Ван Эйк не очень убедительно согласился. Он знал, что не только политические злоключения отражались на жизни его друга. Последнее осуждение явилось результатом внебрачной связи с молодой француженкой Лоранс Полет.
— А вы, Рожье, — поинтересовалась Маргарет, — вы все еще живете среди «kiekenfretters» — «пожирателей цыплят»?
— Да, в Брюсселе. Уже пять лет. Но я серьезно подумываю перебраться в Италию. В Рим скорее всего.
— Бог мой! По какой причине?
— Потому что мне уже стукнуло сорок и пришло время повидать мир.
— Он прав, — одобрил Ван Эйк. — Короткие путешествия не приносят вдохновения. А в Риме делаются чудесные вещи. Во время последней поездки я встретил…
— Прости, — прервала его Маргарет. — Вы, разумеется, отужинаете с нами?
Они согласились.
— Мы даже злоупотребим вашим гостеприимством, уточнил Кампен. — Прежде чем прийти к вам, мы обегали все гостиницы и постоялые дворы и нигде не нашли ни одной свободной комнаты.
— Неудивительно. Сегодня начало ярмарки, и Брюгге захвачен торгашами, прибывшими со всей Европы. Но не беспокойтесь, мы выйдем из положения… Сейчас я вас покину: служанка ждет моих распоряжений.
Едва Маргарет вышла, Ван Эйк продолжил:
— Итак, я говорил, что встретил там весьма интересных художников. Они, конечно, еще не овладели искусством искусств, как мы. Но их успехи в работе с темперой достойны похвалы.
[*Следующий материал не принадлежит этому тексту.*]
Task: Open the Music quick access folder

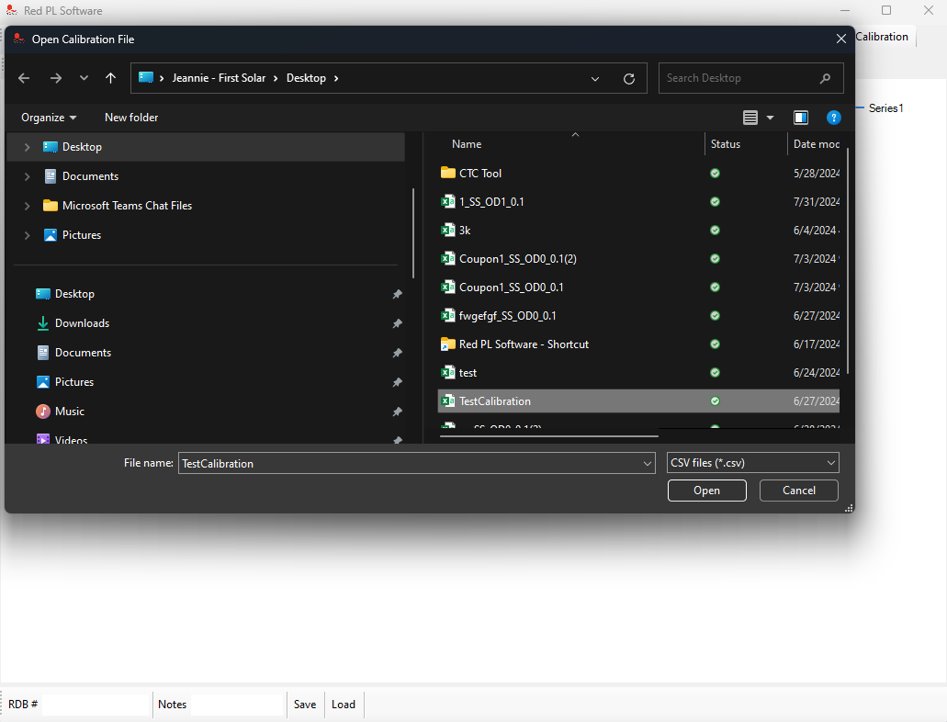Action: [69, 411]
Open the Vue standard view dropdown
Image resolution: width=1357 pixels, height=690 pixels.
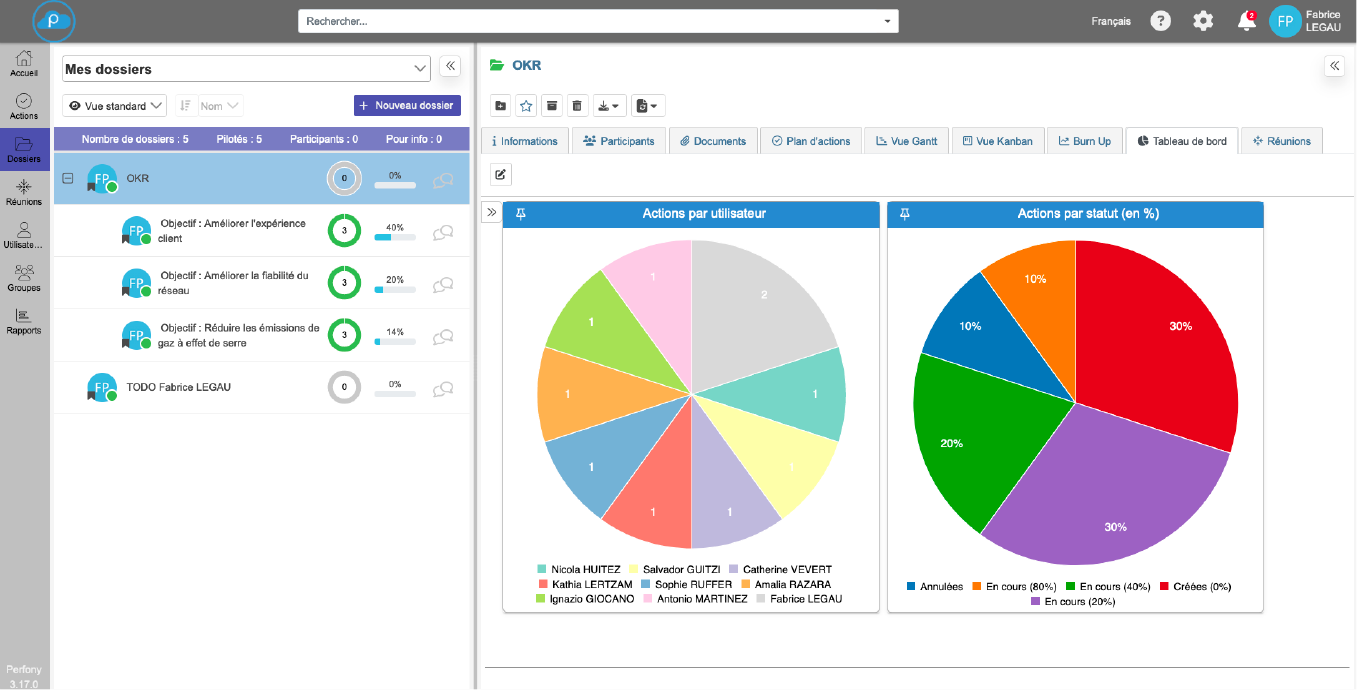[114, 106]
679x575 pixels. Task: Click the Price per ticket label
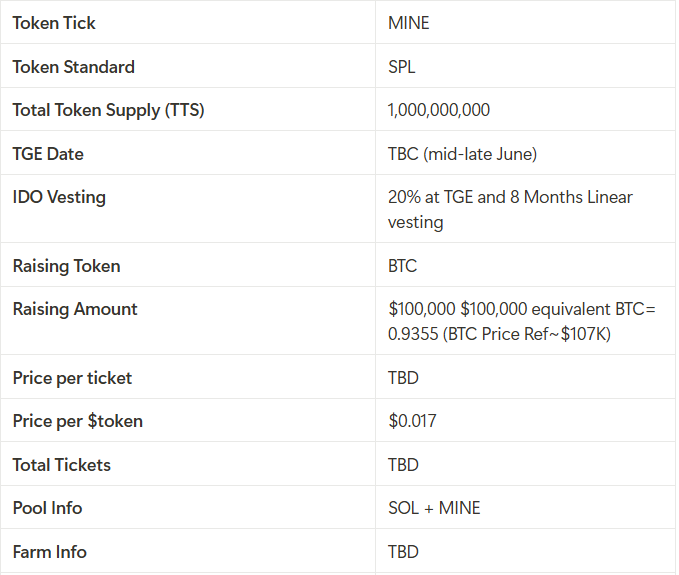[x=72, y=378]
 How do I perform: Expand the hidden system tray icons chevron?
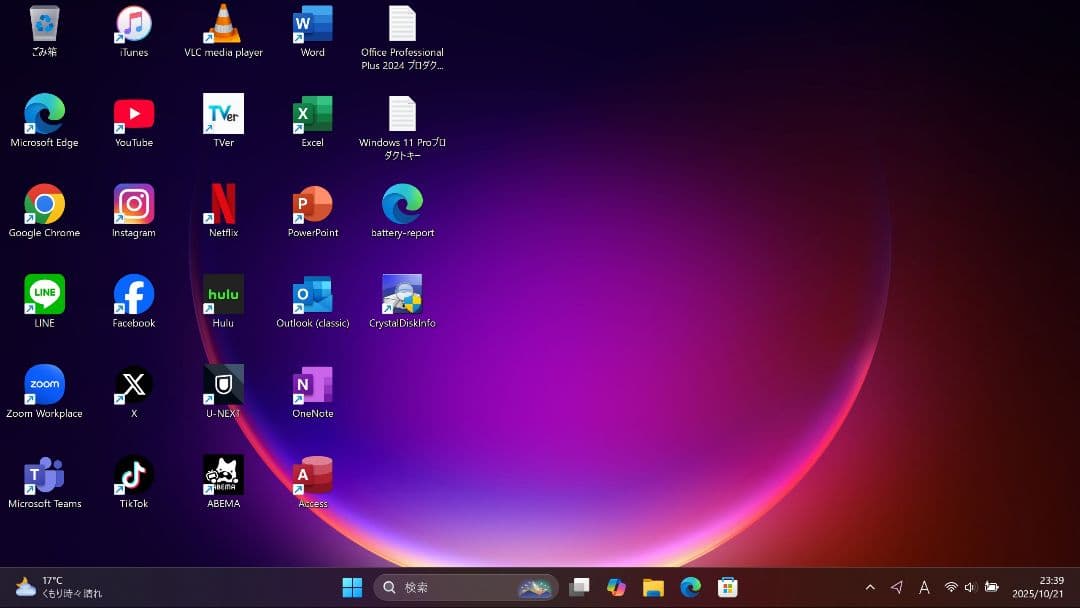pyautogui.click(x=870, y=587)
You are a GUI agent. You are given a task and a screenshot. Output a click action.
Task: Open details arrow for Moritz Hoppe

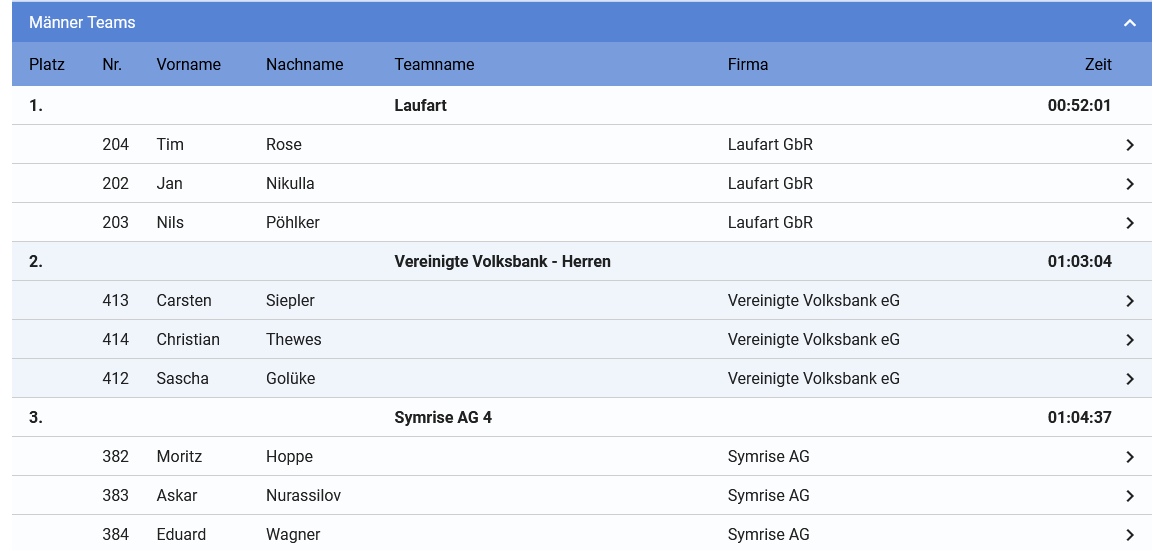pyautogui.click(x=1129, y=457)
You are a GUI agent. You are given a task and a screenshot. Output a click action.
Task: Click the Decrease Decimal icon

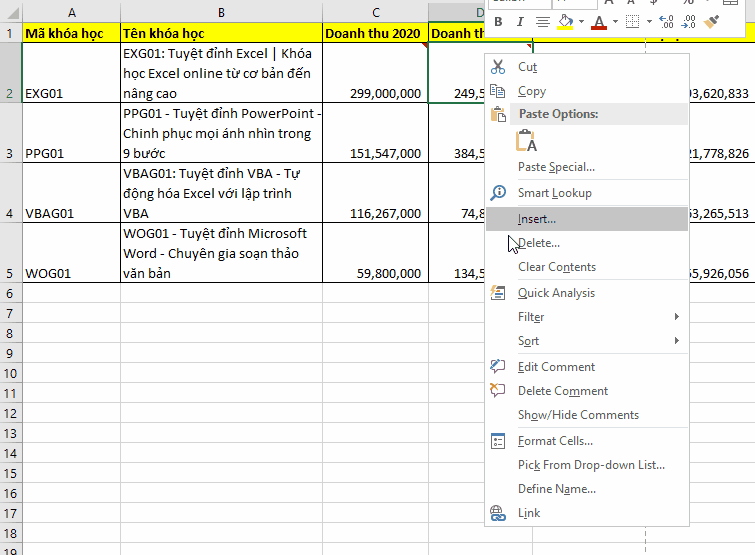688,21
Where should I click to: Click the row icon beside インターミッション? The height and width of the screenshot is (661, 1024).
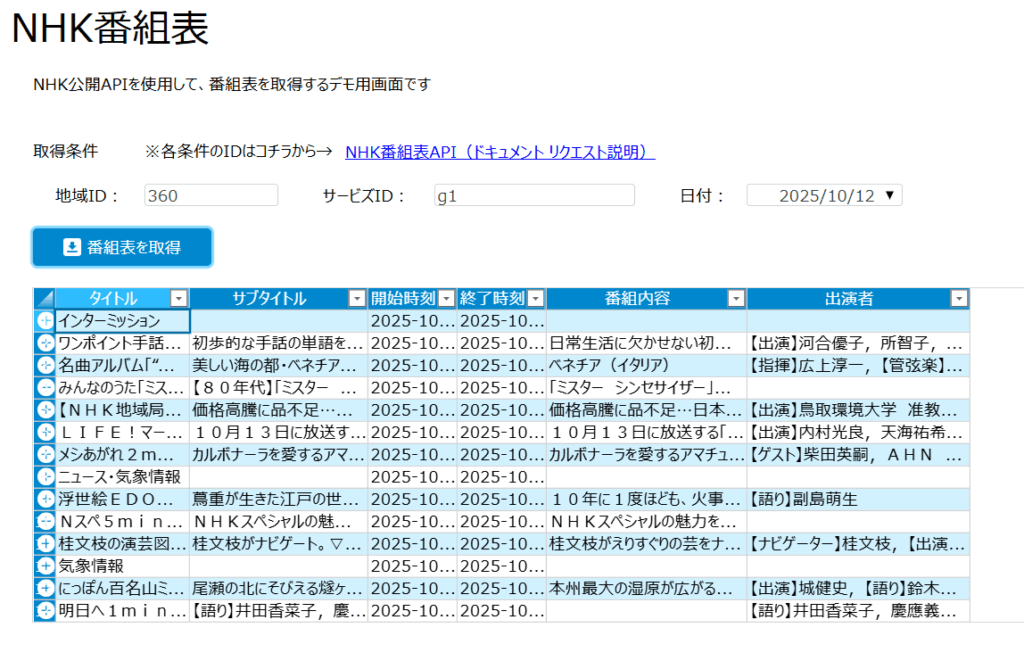click(45, 321)
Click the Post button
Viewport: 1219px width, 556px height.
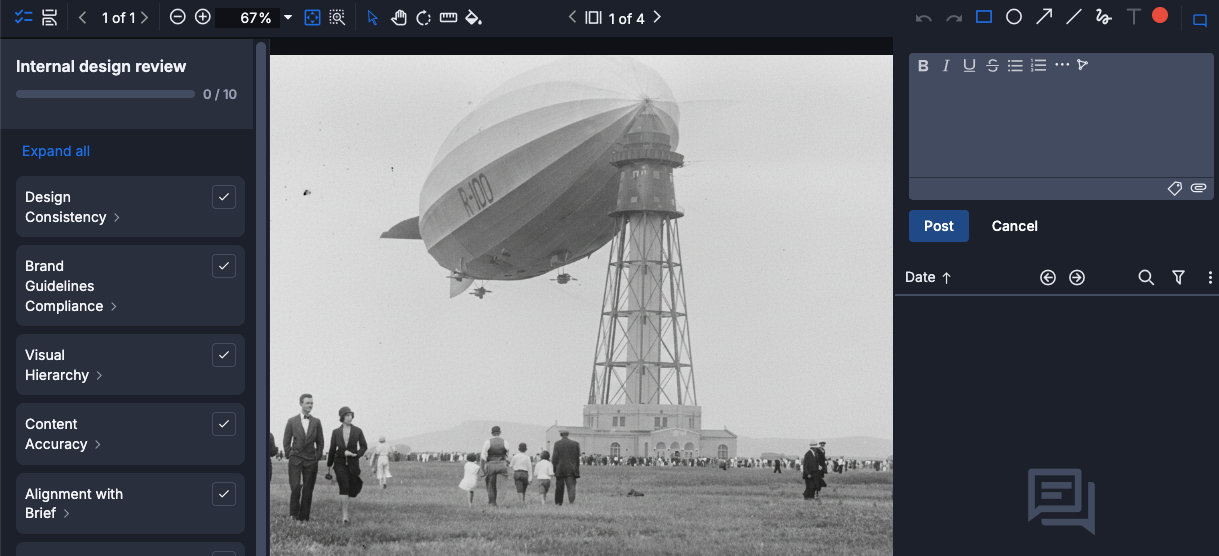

Странно, но восхищение художника не вызвало ответного восторга. Оба мужчины только слушали. Было заметно, что их мысли далеко отсюда. Мэтр подумал, что, вероятно, сказывается усталость от поездки, а возможно, такое демонстративное равнодушие вызвано тайным чувством соперничества, дремавшим в каждом фламандском художнике и просыпавшимся, когда при нем говорили о художниках с юга; впрочем, чувство это было взаимным. И все же перед ним сидели два великих художника. У Робера Кампена была большая мастерская, из которой вышли художники неоспоримых качеств; среди них… Рожье. Известность Кампена еще только росла, и хотя сегодня он переживал не лучшее время своей жизни, его слава среди молодых художников не уменьшалась. Что касается Рожье, то, несмотря на молодость, он был уже знаменит, богат и осыпан милостями больше, чем Кампен.
Пребывая в неведении, Ван Эйк предпочел сменить тему:
— Скажи-ка, Рожье, правду говорят, что твой старший сын стал монахом картезианского ордена в Герине?
— Да. Он сделал то, что должен был сделать я в молодые годы.
— Фландрия лишилась бы великого художника, и мы никогда бы не любовались твоим величественным «Благовещением».
Ван Эйк чуть не отпустил шутливое замечание по поводу двух деталей этого произведения, полностью «заимствованных», по его мнению, с написанной им самим картины четы Арнольфини, — в частности, пурпурный цвет кровати и чеканка на паникадиле, — но удержался, предвидя реакцию, которую вызовет такое замечание.
— Долго ли собираетесь пробыть в Брюгге? Ярмарка…
Он не закончил фразы. Рожье Ван дер Вейден быстро встал и подошел к окну, будто чего-то остерегаясь. Его движение только утвердило Ван Эйка в его опасениях.
— Что случилось? — Он повернулся к Кампену: — Вы здесь не случайно, не так ли? Не ради удовольствия?